◆ Task brief:
In the entries below, find each line with the string "pixels" and copy it.

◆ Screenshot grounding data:
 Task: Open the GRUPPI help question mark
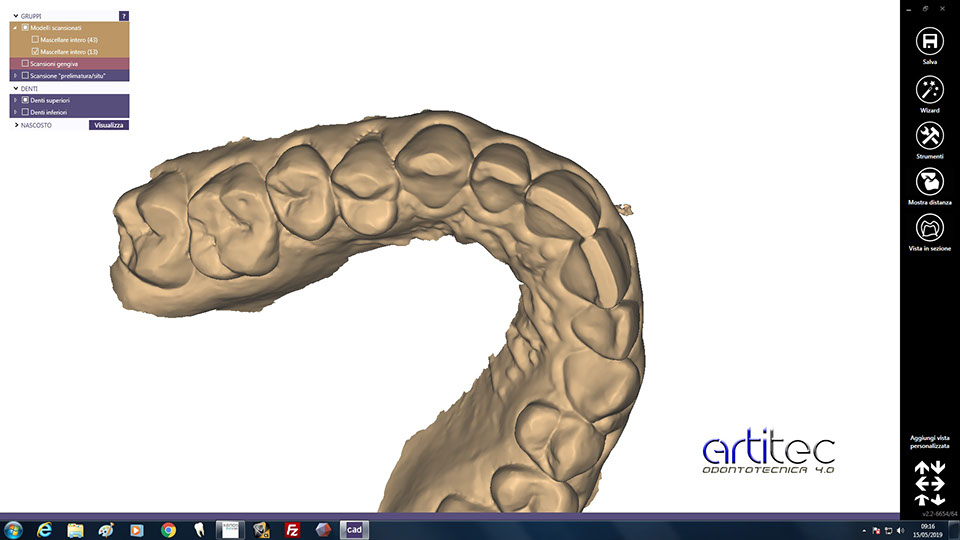tap(124, 16)
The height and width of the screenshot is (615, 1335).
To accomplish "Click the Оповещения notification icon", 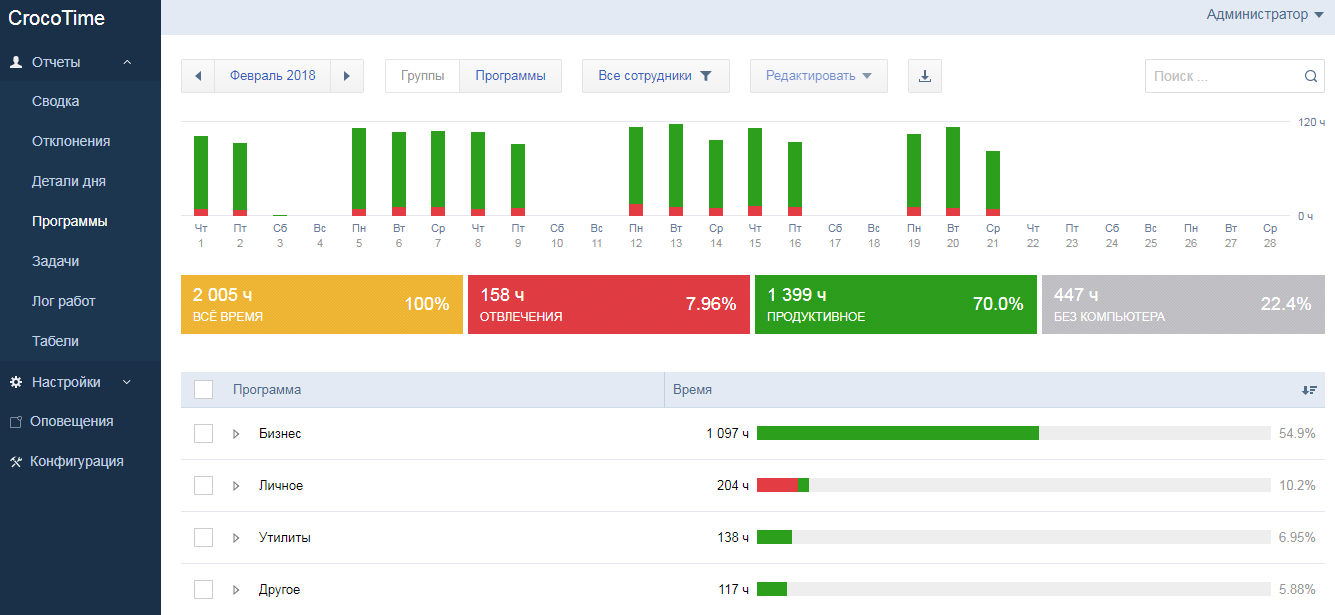I will pyautogui.click(x=16, y=422).
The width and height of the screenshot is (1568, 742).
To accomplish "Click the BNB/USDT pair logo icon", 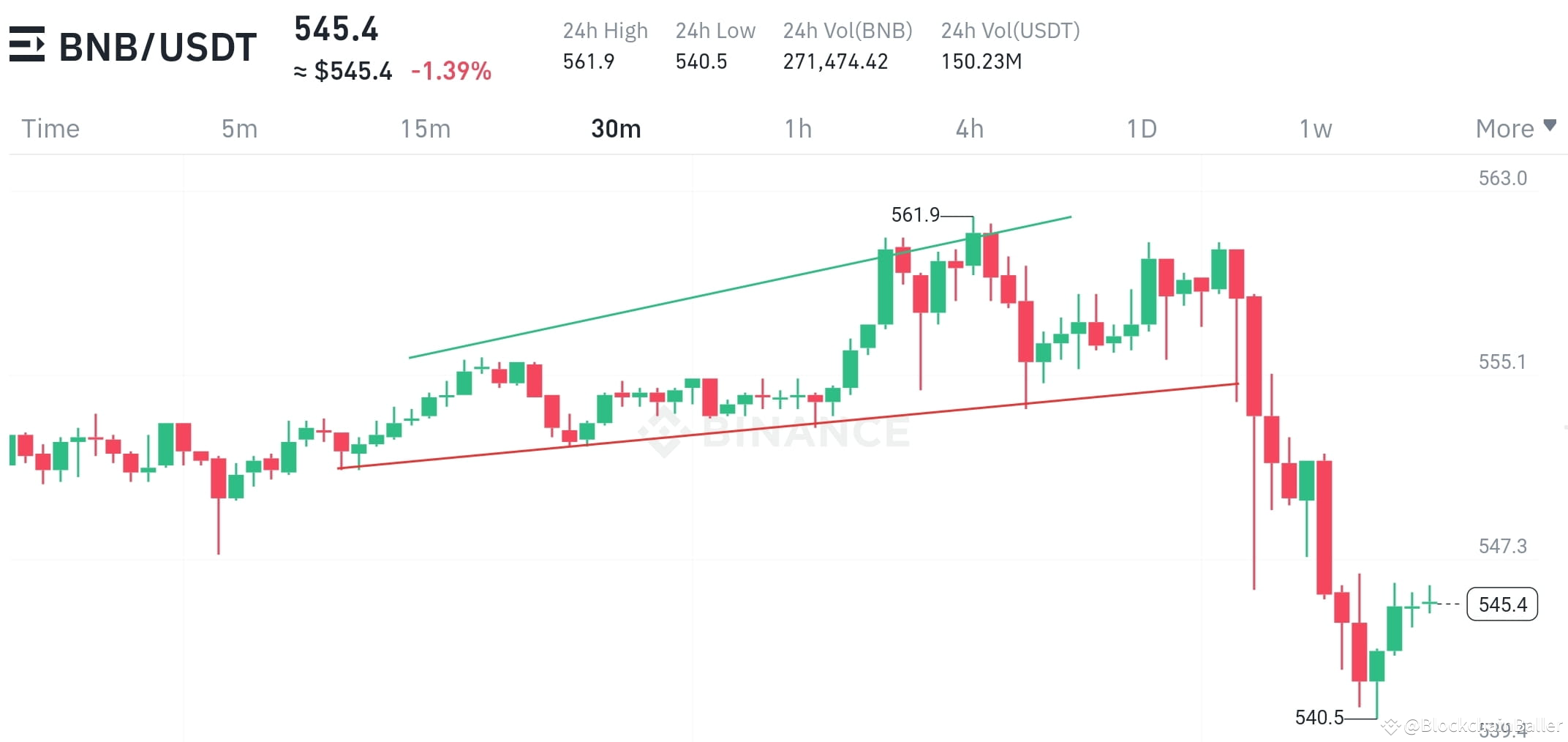I will point(27,45).
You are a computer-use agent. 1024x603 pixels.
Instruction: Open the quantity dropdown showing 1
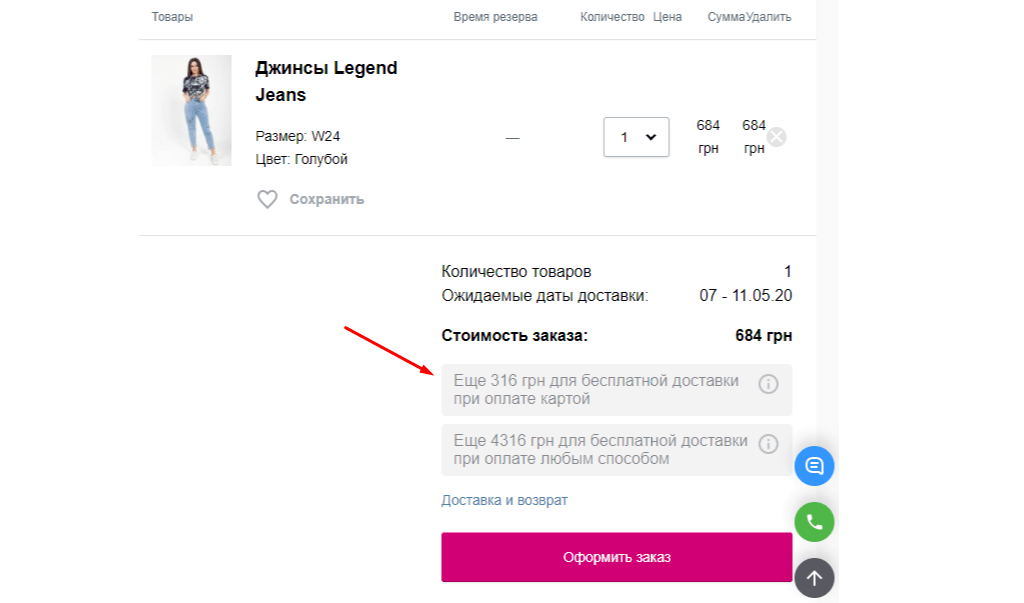tap(636, 137)
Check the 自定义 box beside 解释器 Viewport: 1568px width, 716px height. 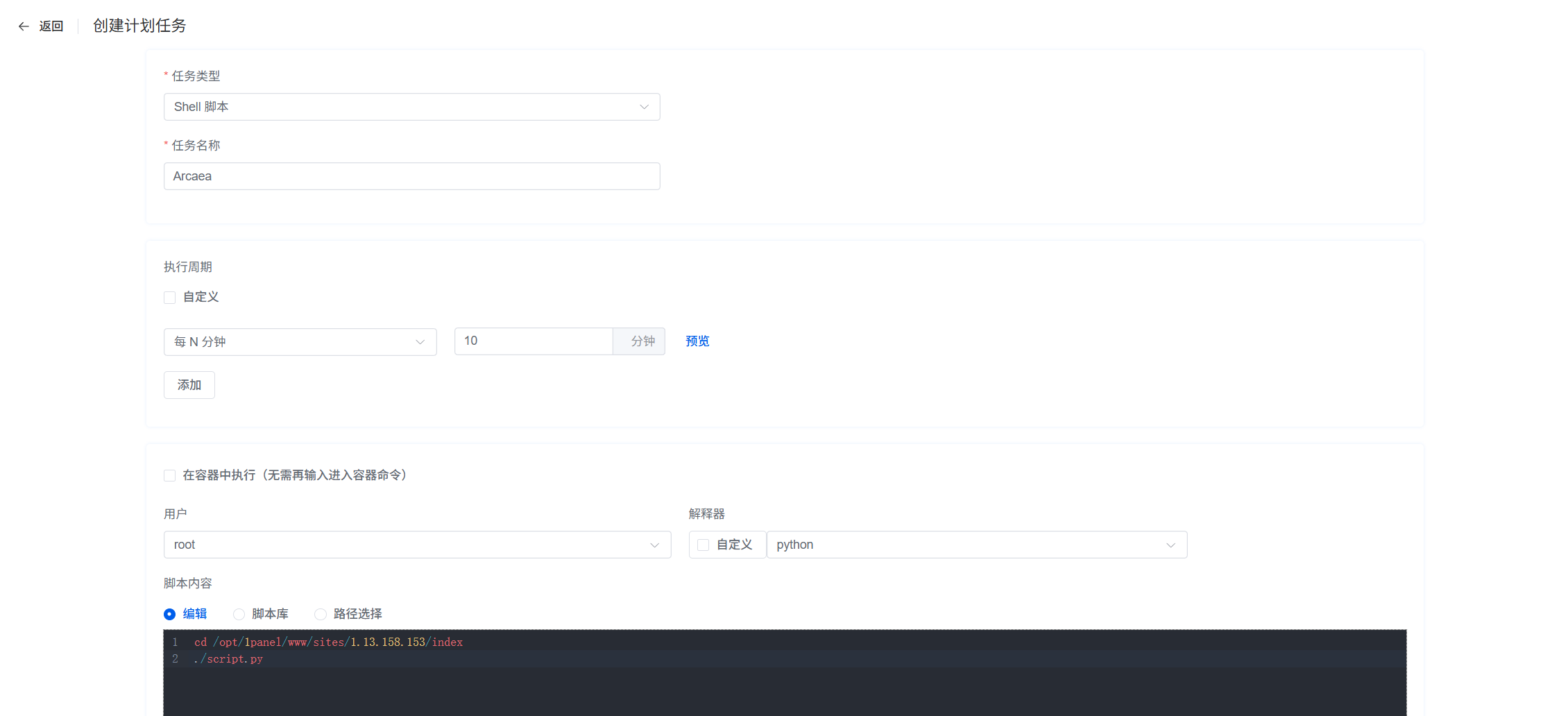[x=704, y=545]
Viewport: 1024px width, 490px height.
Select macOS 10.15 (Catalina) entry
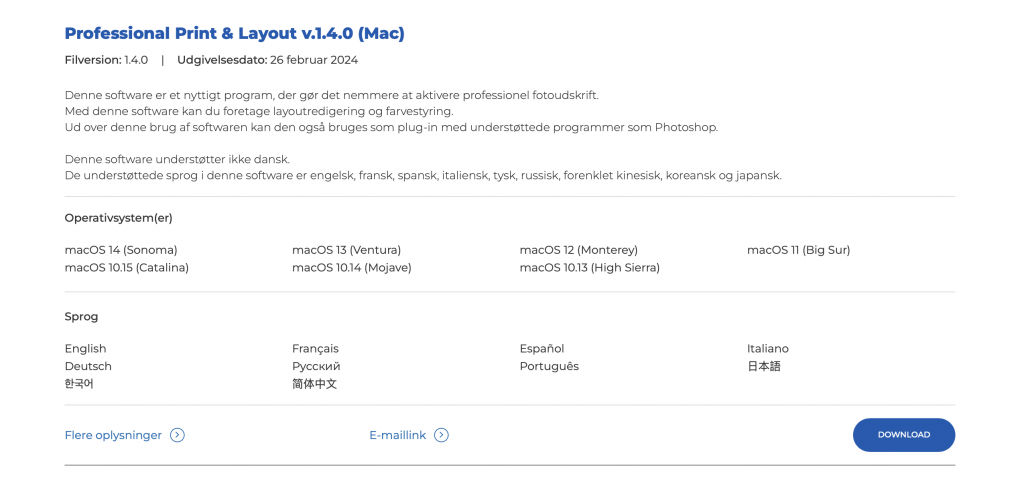click(x=127, y=267)
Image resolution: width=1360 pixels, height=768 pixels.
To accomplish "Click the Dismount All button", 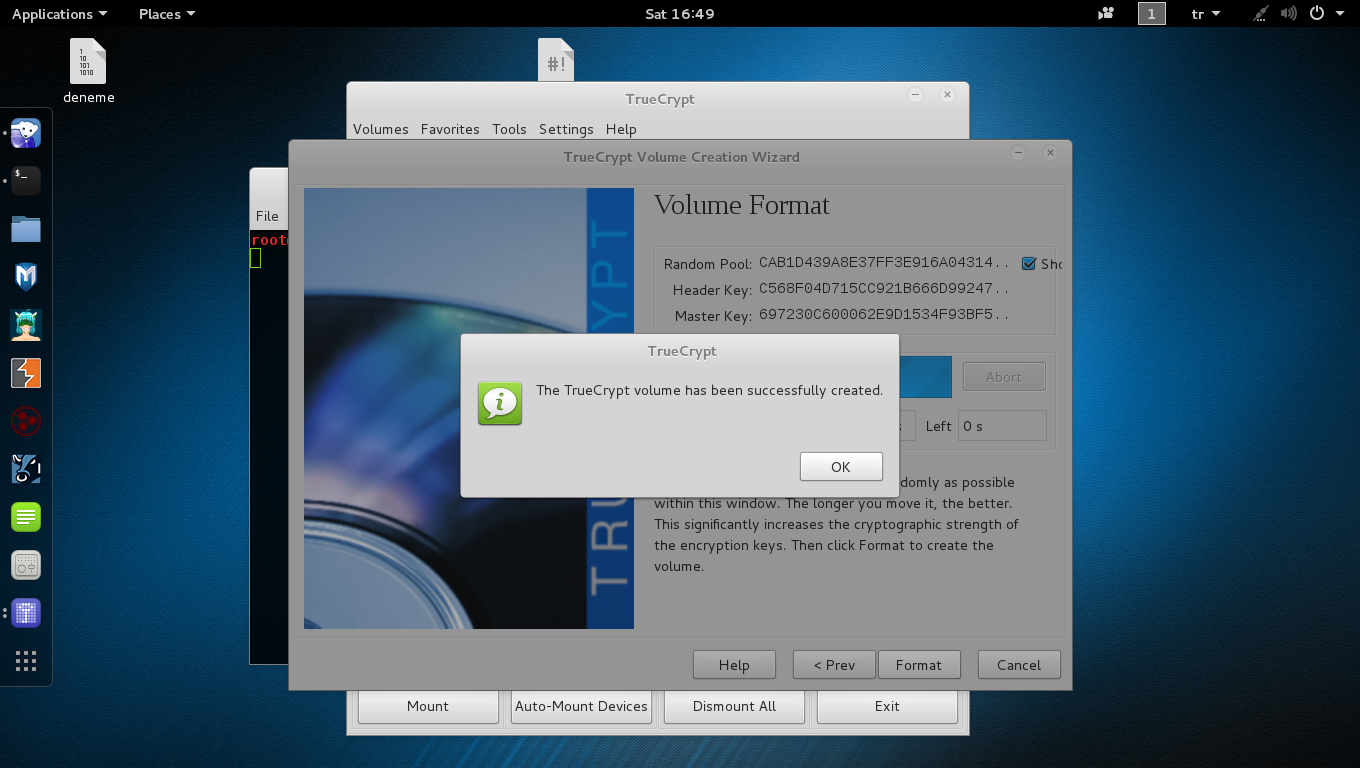I will (x=734, y=706).
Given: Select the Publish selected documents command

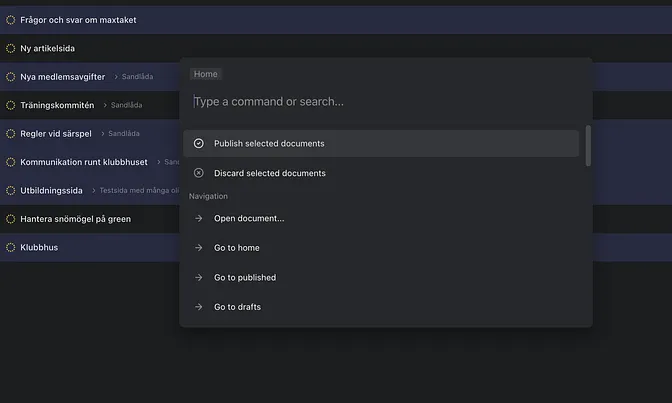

◆ Result of this task:
You are a computer-use agent. 1024x603 pixels.
Image resolution: width=1360 pixels, height=768 pixels.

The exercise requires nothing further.